There are few companies more willing to go out on a limb than Bill T. Jones/Arnie Zane Company. Thus, in all of my decades critiquing dance, I find it difficult to define this amazing ensemble. The ineffable Jones, whose work once again surprised on Saturday night at The Egg, remains indescribable.
Jones’ skill is honed by skirting on the edge of spirituality, delving into the essence of humanity – its glories and horrors – in a way that is not obvious. Jones bids you to come to him, to sit, to listen, to see, dodging conventional lanes that other dance artists consider compulsory.
It’s part of what makes “Love Re-Defined” from 1996 so charming. This is a folksy work that touches on the need in all of us to be loved – not in the romantic way – but in the deep visceral sense. What’s interesting is Jones selected songs written and performed by Daniel Johnston. They are not beautiful – at times off-key to an accompanying accordion — nor are they particularly danceable (generally, important for a choreographer to consider a score.) They are simple, repetitive and oddly sweet.

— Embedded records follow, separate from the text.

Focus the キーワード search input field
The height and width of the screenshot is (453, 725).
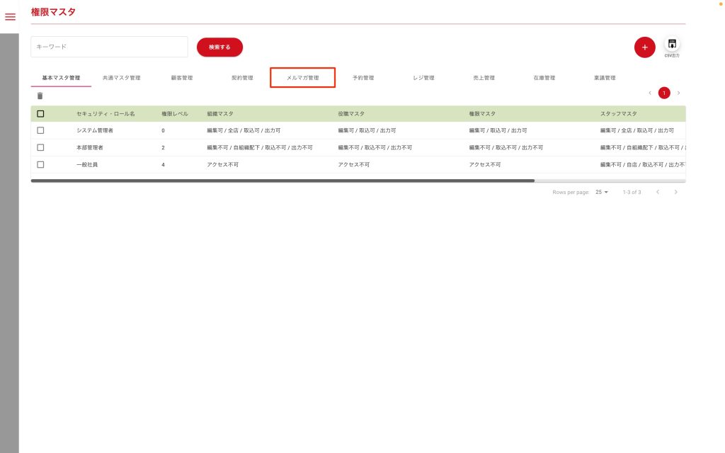coord(109,47)
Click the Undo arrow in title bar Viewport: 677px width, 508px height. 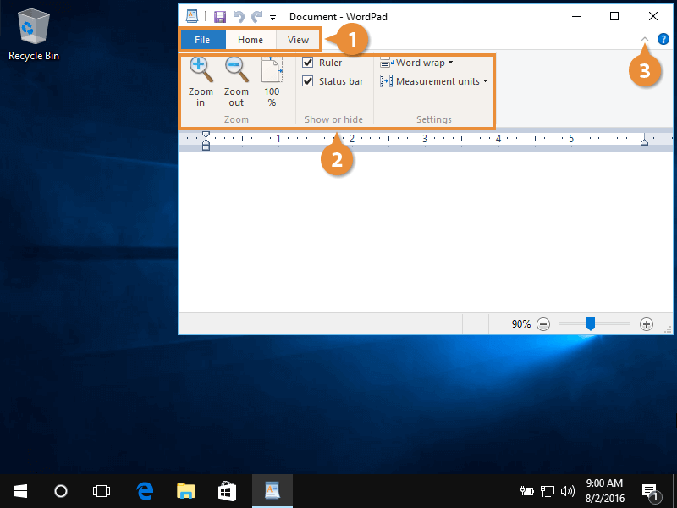[x=239, y=16]
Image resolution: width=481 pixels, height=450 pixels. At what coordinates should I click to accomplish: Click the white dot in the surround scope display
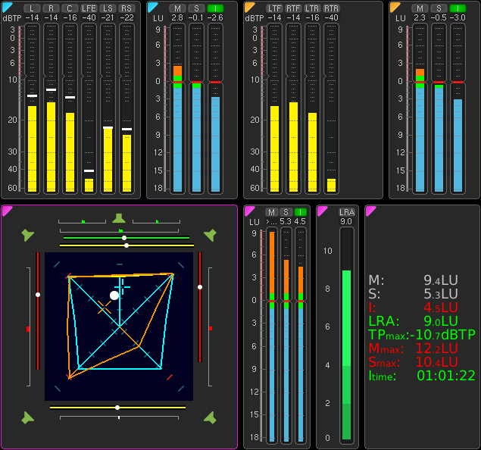coord(114,295)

And in Jones hands and in the bodies of the outstanding nine members of his company, the work becomes an ode to love.
The dance is set in white with a black silhouette of a plant blossoming its first delicate tendrils. What strikes one first are the dancers themselves – Huiwang Zhang especially. He is supple, agile, strong – able to move every muscle in a way that the audience not only sees, but gasps at. Then one realizes all of Jones’ dancers are like that. They are an extraordinary group that elevate Jones’ art, message and mystic.

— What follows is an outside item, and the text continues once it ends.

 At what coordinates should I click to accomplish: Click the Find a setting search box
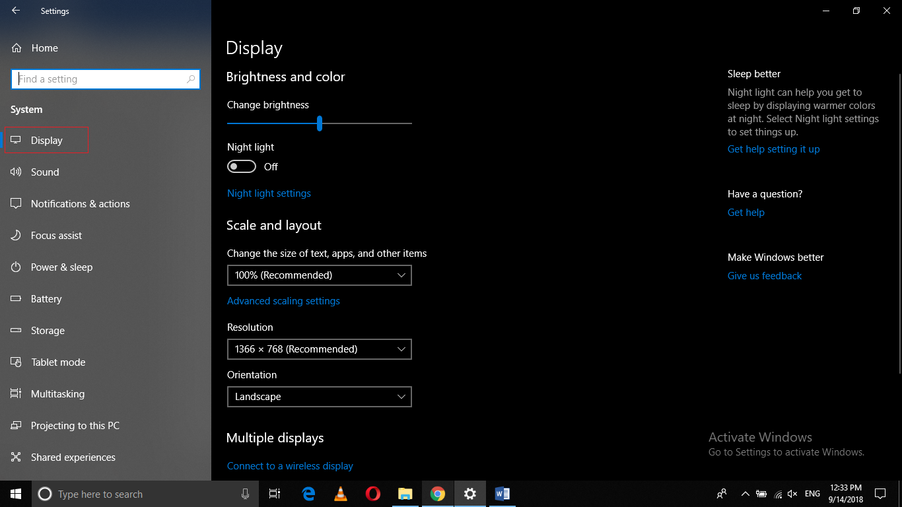pyautogui.click(x=106, y=79)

The work has two sections that are particularly moving – one in which the singer tells us the story of King Kong and how “they shot him dead.” Jones’ king wore a white hoodie, and one couldn’t help drawing a parallel to Trayvon Martin – shot dead for being who he was.
The finale is beautiful with the singer repeating the Biblical passage that defines love: “Love is patient and kind. Love isn’t jealous or boastful. It is not arrogant or rude…” As one dancer scuttles about alone and away from the crowd, another spreads open an arm to her. She comes and is embraced as the lights dim.
The company also performed “Story/” from 2013, a jumble of athleticism and grace involved in sport. With the floor lined like a court or field, Jones’ outstanding dancers romped, tumbled, posed and wrestled to Schubert’s “Death and the Maiden.” With an occasional ball being tossed between them, the dancers once again showed off their skills as super athletes.
The audience happily sat back and enjoyed.